と、いちいち確認しなくても、文法のルールに従っていれば、それが正しいものだと自分で確信が持てます。

大人は自習するものです。全部教えてもらうことはできません。

文法は ”自然に身につく” のか

沢山の英語に触れていれば、文法など学ばなくても自然と身につく、という主張がたまに見られます。この主張は一見もっともらしく、私も一時期信じかけていました。

しかし、すぐおかしいことに気付きました。それは「身につくまでの間はどうすればいいのだろう」ということです。

100%英語が使えるようになってから実戦に出るようなことはありえません。英語は勉強するためだけのものでなく、使うためのものです。英語があまりできないうちからも、英語を活用する機会は訪れます。そのために勉強しているのですよね。

本当はスラスラ書きたいし、ペラペラ喋りたい。でも、それが出来なくても、辞書と文法書を使えば、少なくとも相手に理解されやすい英語を書けます。一呼吸置いて頭の中で英文を組み立てれば、話せます。

言ってみれば、英文法の知識とは、自己流の英語をインプット、アウトプットする際に自己検証するためのツール なのです。

2.大人の英語にいきなり入れる

私たちは大人なので、実際に英語を使おうと思ったら、容赦なく大人レベルの英語を(それも準備が十分でないうちから)使う必要があります。絵本ばかり読んでいるわけにはいきません。

以下の例文を見てください。

If today were the last day of my life, would I want to do what I am about to do today?

使っている単語は中学校で習うようなごく簡単なものばかりです。ただしこれが瞬時に理解できる人はそれなりに上級者だと思います。

文法が身に付いていない人が英文を「読めた気になる」のは、単語と単語の間の意味を脳内で補完しているからにすぎません。ごく簡単な単文であれば、それで通用することもありますし、自然と感覚が身に付くということもあると思います。

脳内補完
君の考えてること当ててあげようか。……僕が好き。

ただし、長文を読むときはとても疲れるので、まず読書は続きませんし、ちょっと文章が複雑になると途端に分からなくなります。
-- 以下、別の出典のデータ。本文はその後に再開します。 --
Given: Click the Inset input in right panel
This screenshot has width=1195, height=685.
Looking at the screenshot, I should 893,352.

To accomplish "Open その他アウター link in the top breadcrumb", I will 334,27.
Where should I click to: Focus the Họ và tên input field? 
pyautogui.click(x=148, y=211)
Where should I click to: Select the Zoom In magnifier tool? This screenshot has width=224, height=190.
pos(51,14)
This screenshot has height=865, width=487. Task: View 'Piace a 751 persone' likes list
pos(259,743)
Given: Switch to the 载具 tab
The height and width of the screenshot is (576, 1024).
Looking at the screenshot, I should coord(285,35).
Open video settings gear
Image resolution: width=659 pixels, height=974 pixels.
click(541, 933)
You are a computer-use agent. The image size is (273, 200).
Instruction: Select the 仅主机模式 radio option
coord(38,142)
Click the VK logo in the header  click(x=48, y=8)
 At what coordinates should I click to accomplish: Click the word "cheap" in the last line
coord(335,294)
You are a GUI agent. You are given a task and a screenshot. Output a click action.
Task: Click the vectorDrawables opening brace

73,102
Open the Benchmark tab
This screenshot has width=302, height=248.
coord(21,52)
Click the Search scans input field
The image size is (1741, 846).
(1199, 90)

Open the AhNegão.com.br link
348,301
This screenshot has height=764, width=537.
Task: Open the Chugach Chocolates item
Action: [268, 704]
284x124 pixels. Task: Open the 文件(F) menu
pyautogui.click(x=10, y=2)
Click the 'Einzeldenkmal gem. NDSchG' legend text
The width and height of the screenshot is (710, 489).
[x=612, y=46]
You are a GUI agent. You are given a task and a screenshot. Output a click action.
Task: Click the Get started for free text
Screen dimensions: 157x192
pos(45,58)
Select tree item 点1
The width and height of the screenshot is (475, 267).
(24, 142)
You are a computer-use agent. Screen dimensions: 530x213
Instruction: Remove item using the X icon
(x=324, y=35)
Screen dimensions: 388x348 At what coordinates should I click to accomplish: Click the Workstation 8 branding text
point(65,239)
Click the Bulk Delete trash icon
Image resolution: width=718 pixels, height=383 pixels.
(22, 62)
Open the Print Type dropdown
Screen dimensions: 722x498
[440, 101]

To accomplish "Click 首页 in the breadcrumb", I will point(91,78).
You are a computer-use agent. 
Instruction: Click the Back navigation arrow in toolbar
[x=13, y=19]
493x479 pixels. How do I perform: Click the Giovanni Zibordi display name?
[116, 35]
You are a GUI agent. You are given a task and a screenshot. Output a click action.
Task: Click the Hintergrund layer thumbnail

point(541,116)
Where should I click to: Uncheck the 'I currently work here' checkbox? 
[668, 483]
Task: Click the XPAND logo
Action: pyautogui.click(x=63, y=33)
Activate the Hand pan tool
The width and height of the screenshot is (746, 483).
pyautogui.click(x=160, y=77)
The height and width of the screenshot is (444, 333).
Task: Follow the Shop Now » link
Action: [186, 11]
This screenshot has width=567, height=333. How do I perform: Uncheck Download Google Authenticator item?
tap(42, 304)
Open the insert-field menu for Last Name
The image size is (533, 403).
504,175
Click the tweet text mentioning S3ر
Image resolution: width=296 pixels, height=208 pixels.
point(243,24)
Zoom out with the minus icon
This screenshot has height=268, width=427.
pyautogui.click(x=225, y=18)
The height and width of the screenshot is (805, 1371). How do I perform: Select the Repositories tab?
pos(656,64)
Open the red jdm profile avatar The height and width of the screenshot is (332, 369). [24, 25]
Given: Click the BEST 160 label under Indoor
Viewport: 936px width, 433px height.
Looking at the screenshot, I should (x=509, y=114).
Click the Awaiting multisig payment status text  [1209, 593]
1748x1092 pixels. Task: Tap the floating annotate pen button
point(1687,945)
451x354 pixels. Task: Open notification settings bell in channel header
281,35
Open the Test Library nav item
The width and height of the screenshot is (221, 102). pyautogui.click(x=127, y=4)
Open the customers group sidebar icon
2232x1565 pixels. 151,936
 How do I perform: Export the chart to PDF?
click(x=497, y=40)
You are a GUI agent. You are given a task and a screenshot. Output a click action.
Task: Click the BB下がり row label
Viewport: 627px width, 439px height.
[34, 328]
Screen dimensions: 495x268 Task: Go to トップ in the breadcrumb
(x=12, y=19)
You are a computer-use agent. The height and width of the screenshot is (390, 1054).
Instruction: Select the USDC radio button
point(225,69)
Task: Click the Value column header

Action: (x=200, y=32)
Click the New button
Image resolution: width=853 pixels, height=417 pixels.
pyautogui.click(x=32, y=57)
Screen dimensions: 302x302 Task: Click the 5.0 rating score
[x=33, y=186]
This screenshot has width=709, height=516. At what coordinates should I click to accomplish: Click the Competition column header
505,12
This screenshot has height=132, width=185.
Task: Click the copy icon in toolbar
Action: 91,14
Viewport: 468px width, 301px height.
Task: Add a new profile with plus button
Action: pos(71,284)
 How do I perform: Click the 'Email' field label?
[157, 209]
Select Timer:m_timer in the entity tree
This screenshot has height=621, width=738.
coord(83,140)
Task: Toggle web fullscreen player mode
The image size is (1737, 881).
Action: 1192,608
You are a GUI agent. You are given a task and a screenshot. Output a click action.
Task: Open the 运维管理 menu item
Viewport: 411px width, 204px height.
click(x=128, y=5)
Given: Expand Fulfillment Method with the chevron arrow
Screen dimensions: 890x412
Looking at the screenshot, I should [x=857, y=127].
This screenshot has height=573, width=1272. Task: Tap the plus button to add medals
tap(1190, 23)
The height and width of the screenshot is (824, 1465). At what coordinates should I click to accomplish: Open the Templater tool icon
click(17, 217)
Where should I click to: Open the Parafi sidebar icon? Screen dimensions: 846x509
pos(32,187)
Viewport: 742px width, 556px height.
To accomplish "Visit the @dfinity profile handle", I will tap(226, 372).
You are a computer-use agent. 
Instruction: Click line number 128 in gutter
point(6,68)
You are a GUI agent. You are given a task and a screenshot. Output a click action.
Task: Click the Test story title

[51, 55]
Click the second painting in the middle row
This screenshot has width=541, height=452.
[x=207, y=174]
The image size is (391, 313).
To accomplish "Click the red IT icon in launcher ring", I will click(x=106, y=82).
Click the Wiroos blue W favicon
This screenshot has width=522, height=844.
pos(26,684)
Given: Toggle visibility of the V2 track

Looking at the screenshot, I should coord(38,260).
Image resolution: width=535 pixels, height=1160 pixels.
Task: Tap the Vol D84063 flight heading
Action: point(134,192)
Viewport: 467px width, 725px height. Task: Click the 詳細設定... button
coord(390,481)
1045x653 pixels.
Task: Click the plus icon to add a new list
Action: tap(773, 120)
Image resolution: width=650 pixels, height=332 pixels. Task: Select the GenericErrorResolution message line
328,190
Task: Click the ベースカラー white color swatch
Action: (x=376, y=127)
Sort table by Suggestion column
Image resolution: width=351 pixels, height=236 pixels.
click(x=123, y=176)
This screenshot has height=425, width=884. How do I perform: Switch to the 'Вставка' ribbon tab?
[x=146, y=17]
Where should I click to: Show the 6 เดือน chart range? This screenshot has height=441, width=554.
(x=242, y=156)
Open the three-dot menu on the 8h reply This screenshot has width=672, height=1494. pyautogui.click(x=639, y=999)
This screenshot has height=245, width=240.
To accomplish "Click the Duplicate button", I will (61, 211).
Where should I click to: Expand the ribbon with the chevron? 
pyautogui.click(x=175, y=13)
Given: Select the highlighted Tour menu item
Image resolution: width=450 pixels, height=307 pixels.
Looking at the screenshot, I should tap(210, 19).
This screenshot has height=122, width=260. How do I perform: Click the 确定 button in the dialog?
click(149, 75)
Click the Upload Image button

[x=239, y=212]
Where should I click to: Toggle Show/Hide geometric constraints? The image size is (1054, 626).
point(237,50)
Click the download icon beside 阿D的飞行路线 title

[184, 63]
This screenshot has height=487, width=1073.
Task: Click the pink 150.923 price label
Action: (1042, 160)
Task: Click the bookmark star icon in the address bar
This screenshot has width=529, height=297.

リスニングのようにこちらがスピードをコントロールできない場合はなおさらです。

ほとんどの人は「学習中」という事実

このように、ある程度複雑なレベルの文章を瞬時に理解するためには、それなりに英語の実力が必要になります。

そして文章の複雑さレベルというのは、こちらがコントロールできないことです。実際の生活の中で出てくる英語というのは、5語とか6語とかで済むものではありません。日常会話でも、すぐこのレベルまでいきます。簡単な構造の英語しか出てこないのは教材の中だけです。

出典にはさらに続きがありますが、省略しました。